XSS vulnerability in CKEditor 'image2' plugin
Issue date: 26-04-2018Affects versions: 12.2, 12.1, 11.2
Issue ID: SECURITY-65
Affected Product Version(s)
This vulnerability applies to CMS 12.2.0 and 11.2.6 and earlier versions.
Severity
normal
Description
CKSource released CKEditor 4.9.2 with a security fix: https://ckeditor.com/blog/CKEditor-4.9.2-with-a-security-patch-released
It fixes an XSS vulnerability in the image2 plugin, which is shipped in the Hippo CMS fork of CKEditor:
https://www.onehippo.org/library/concepts/document-types/html-fields/ckeditor-plugins.html
The image2 plugin is not enabled out of the box. So with the vanilla configuration of HTML fields, Hippo CMS is not vulnerable. Only customers that explicitly enabled the image2 plugin are vulnerable.

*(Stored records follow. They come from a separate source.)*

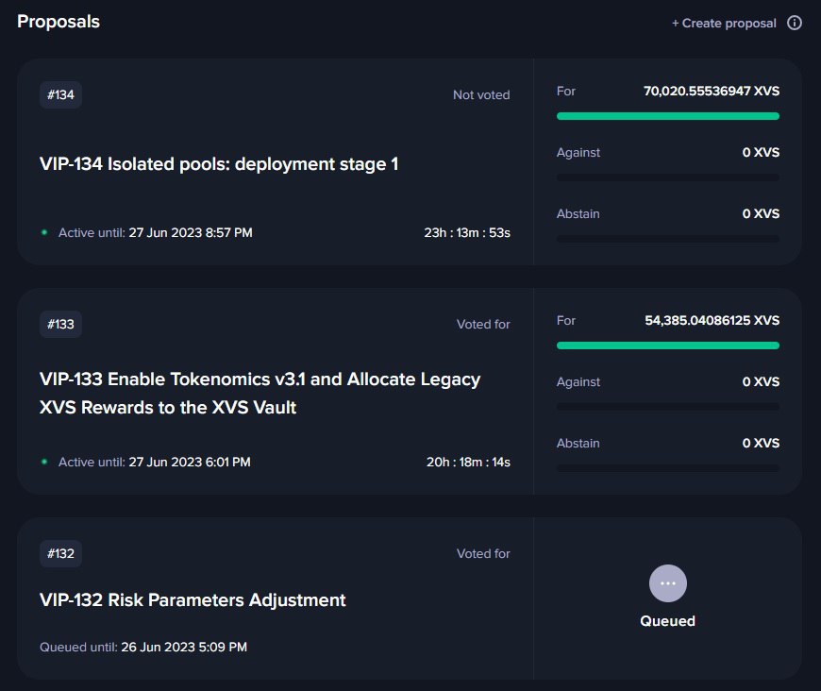Click the Against bar on VIP-134

667,177
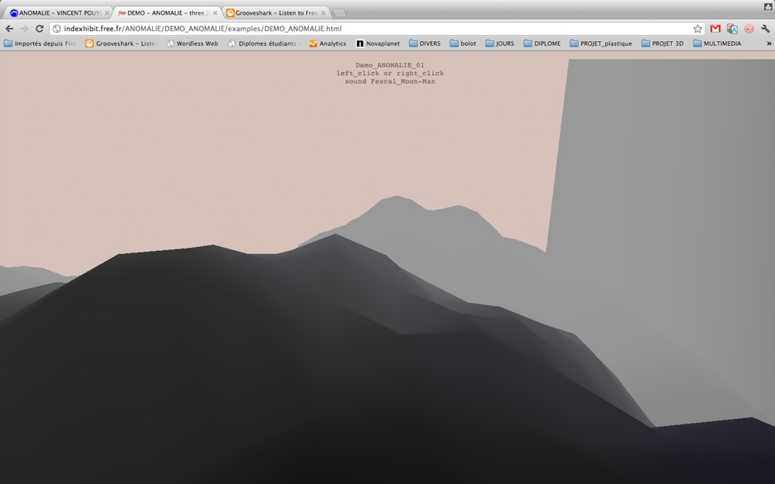Enter fullscreen using the top-right corner icon
The height and width of the screenshot is (484, 775).
pyautogui.click(x=767, y=5)
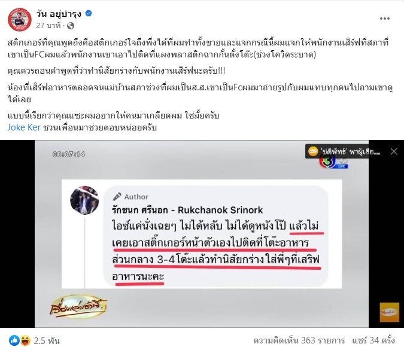Click the blue thumbs-up like reaction icon
The width and height of the screenshot is (404, 353).
coord(14,340)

Vulnerable CKEditor versions are 4.5.11 and up, which are used by Hippo CMS 11.x and 12.x:
- Hippo CMS 11.x uses CKEditor 4.5.11
- Hippo CMS 12.x uses CKEditor 4.7.1
Hippo CMS 10 is not affected since it uses CKEditor 4.5.5.
Instructions
For all current supported CMS versions this vulnerability has been fixed, through code changes only, and only requires updating to the latest maintenance releases: CMS CMS 11.2.7, CMS 12.2.1 or CMS 12.3.0.